> **WORK REQUIRED**
Omitting every picture, copy the lines from the one that contains "Select the Cloud API radio option" through the last line of the records below, exactly and with nothing added.
═════ GIVEN RECORDS ═════
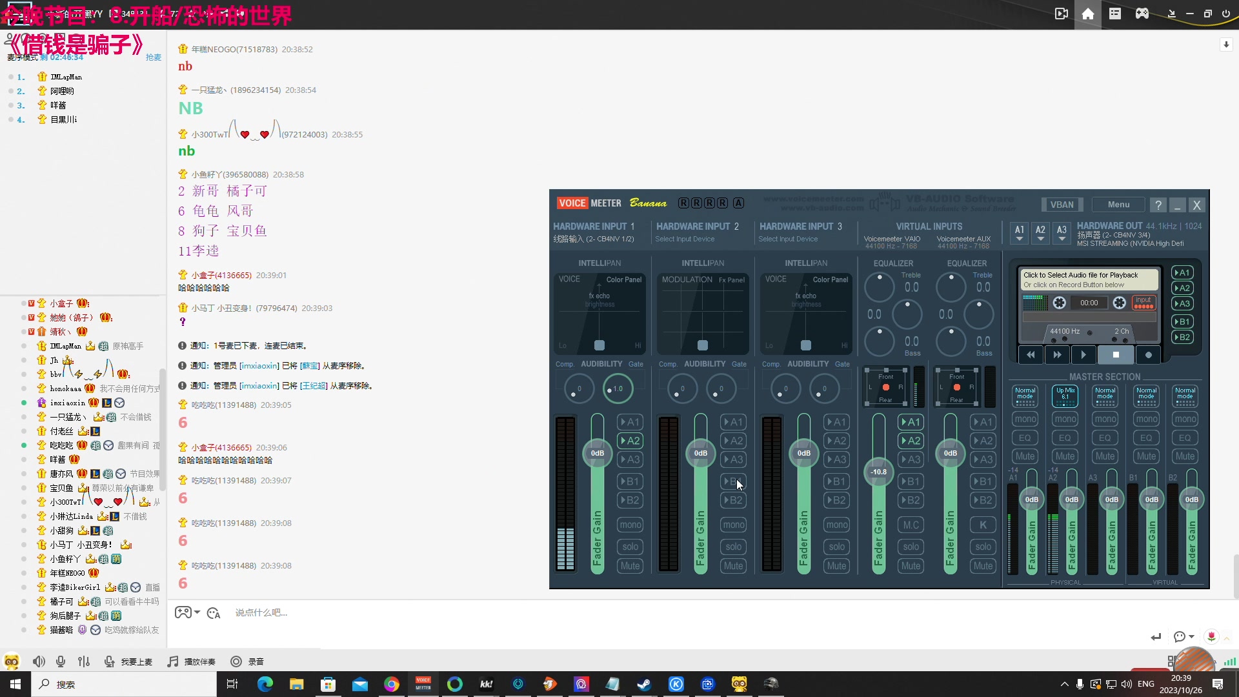Viewport: 1239px width, 697px height.
Task: Click the cassette rewind button
Action: coord(1031,355)
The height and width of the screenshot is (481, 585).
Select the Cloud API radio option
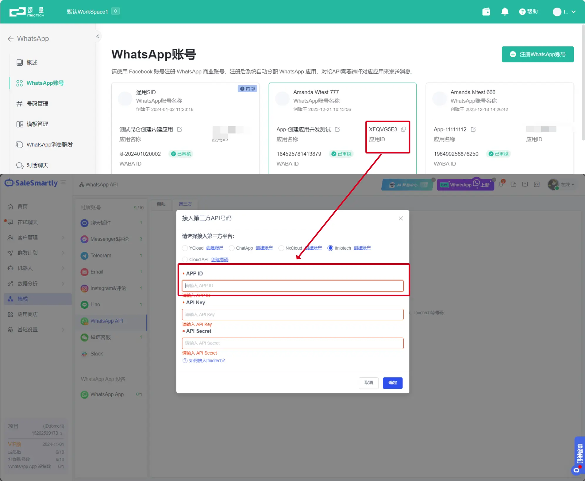point(185,259)
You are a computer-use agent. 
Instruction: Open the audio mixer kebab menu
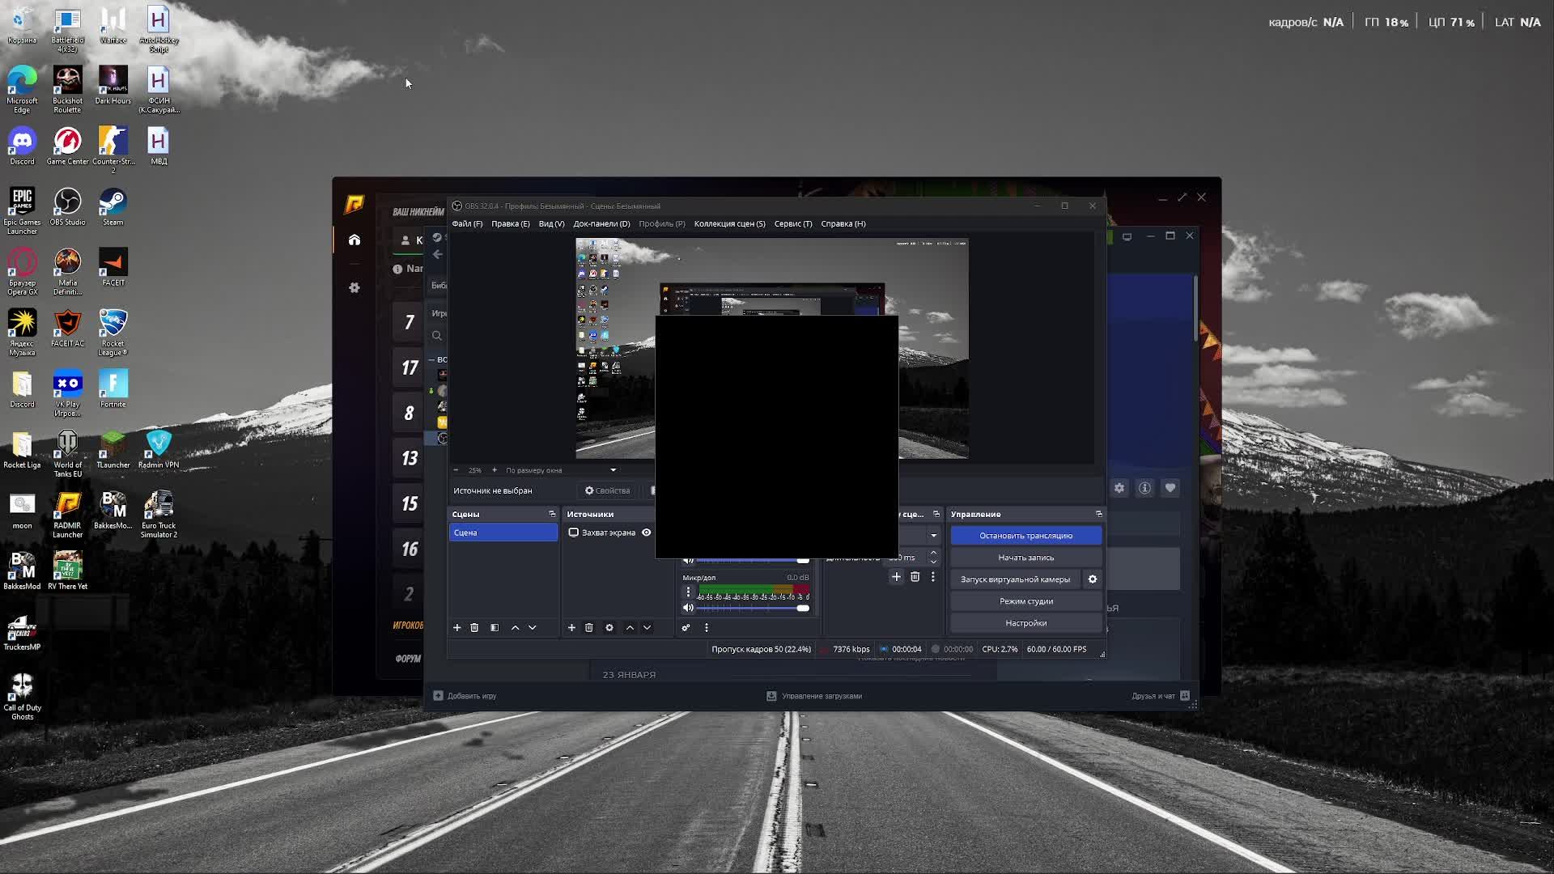pyautogui.click(x=707, y=627)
═════
> **REPLY TO THE EXERCISE**
Select the Cloud API radio option
point(185,259)
You are a computer-use agent. 
Instruction: Open the audio mixer kebab menu
pyautogui.click(x=707, y=627)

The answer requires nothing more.